Im Bereich der Proteinforschung beispielsweise besteht seit mehr als einem Jahrzehnt die Sorge, dass neue Computerplattformen bei der Synthese der potenziell tödlichen fehlgefalteten Proteine, die Prionen genannt werden, oder bei der Konstruktion neuartiger Toxinwaffen helfen könnten. Neue KI-Werkzeuge wie AlphaFold könnten dieses Szenario der Realität näher bringen.
Prionen und Toxine können für relativ kleine Gruppen von Menschen tödlich sein, aber keiner von ihnen kann eine Pandemie auslösen, die wirklich verheerend wäre. Bei der Erforschung des Bioterrorismus konzentrieren wir uns auf Erreger, die das Potenzial haben, eine Pandemie auszulösen.
In der Vergangenheit konzentrierte sich die Bioterrorismusforschung auf Yersinia pestis, das Bakterium, das die Pest verursacht, und auf das Variola-Virus, das die Pocken auslöst.
Die wichtigste Frage ist, ob die neuen KI-Systeme für eine ungeschulte Person oder Gruppe, die versucht, solche Erreger zu beschaffen oder von Grund auf neu zu entwickeln, einen spürbaren Unterschied machen.
Das wissen wir noch nicht.
Regeln zur Bewertung und Regulierung von KI-Systemen
Noch hat niemand eine endgültige Antwort auf die Frage, wie die neue Landschaft der KI-gesteuerten biologischen Waffen zu bewerten ist. Die am weitesten fortgeschrittene Planung stammt von der scheidenden US-Regierung unter Biden, die im Oktober 2023 eine Durchführungsverordnung zur KI-Entwicklung erlassen hat.
Eine zentrale Bestimmung der Verfügung beauftragt mehrere US-Behörden mit der Festlegung von Standards zur Bewertung der Auswirkungen neuer KI-Systeme auf die Verbreitung chemischer, biologischer, radiologischer oder nuklearer Waffen. Expert:innen fassen diese häufig unter dem Begriff "CBRN" zusammen, aber die neue Dynamik, die wir als CBRN+AI bezeichnen, ist noch ungewiss.
Mit der Durchführungsverordnung wurden auch neue Verfahren zur Regulierung der für die Gensynthese benötigten Hard- und Software eingeführt. Dabei handelt es sich um die Maschinerie, mit der die von einem KI-System erzeugten digitalen Ideen in die physische Realität des biologischen Lebens umgesetzt werden.

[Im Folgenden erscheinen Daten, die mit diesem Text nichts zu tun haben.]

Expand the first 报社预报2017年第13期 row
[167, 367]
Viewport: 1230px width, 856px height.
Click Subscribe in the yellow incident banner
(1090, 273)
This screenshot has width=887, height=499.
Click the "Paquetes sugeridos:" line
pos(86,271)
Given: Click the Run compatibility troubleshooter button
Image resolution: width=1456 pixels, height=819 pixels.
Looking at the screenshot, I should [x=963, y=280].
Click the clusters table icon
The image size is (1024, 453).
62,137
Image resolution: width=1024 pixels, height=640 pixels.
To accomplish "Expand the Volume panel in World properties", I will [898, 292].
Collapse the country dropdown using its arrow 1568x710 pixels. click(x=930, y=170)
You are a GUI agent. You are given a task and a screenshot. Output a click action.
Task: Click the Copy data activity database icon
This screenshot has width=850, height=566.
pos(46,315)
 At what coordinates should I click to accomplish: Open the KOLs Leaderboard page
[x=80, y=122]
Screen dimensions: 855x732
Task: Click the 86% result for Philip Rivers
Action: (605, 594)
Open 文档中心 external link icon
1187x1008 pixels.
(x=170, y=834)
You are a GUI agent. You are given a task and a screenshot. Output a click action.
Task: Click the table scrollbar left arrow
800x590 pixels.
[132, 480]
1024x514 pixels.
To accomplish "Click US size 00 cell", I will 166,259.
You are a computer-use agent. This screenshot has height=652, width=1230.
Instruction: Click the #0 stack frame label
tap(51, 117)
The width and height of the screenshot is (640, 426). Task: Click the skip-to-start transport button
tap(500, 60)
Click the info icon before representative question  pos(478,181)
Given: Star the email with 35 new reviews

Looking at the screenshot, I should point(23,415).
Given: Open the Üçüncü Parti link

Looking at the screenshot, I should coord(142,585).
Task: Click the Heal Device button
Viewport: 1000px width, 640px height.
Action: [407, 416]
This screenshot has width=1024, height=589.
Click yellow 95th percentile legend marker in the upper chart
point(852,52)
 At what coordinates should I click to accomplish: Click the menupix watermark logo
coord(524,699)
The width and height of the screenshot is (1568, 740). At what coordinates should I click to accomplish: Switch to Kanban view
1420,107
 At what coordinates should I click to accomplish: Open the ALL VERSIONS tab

Das US-Energieministerium wird in Kürze einen Leitfaden zum Umgang mit biologischen Risiken veröffentlichen, die von neuen KI-Systemen ausgehen könnten. Dieser Leitfaden wird Aufschluss darüber geben, wie KI die Biosicherheit in den kommenden Jahren beeinflussen könnte.
Politischer Druck
Diese im Entstehen begriffene Regelung ist bereits unter politischen Druck geraten. Die neue Trump-Administration in den USA hat versprochen, Bidens Durchführungsverordnung zur KI aufzuheben, da sie auf "linksradikalen Ideen" beruhe. Diese Haltung beruht auf irrelevanten Streitigkeiten in der amerikanischen Identitätspolitik, die nichts mit der Biosicherheit zu tun haben.
Die Verordnung ist zwar unvollkommen, aber der beste Entwurf, um zu verstehen, wie KI die Verbreitung chemischer und biologischer Bedrohungen in den kommenden Jahren beeinflussen wird. Ihre Aufhebung würde den nationalen Interessen der USA und der globalen menschlichen Sicherheit im Allgemeinen einen großen Dienst erweisen.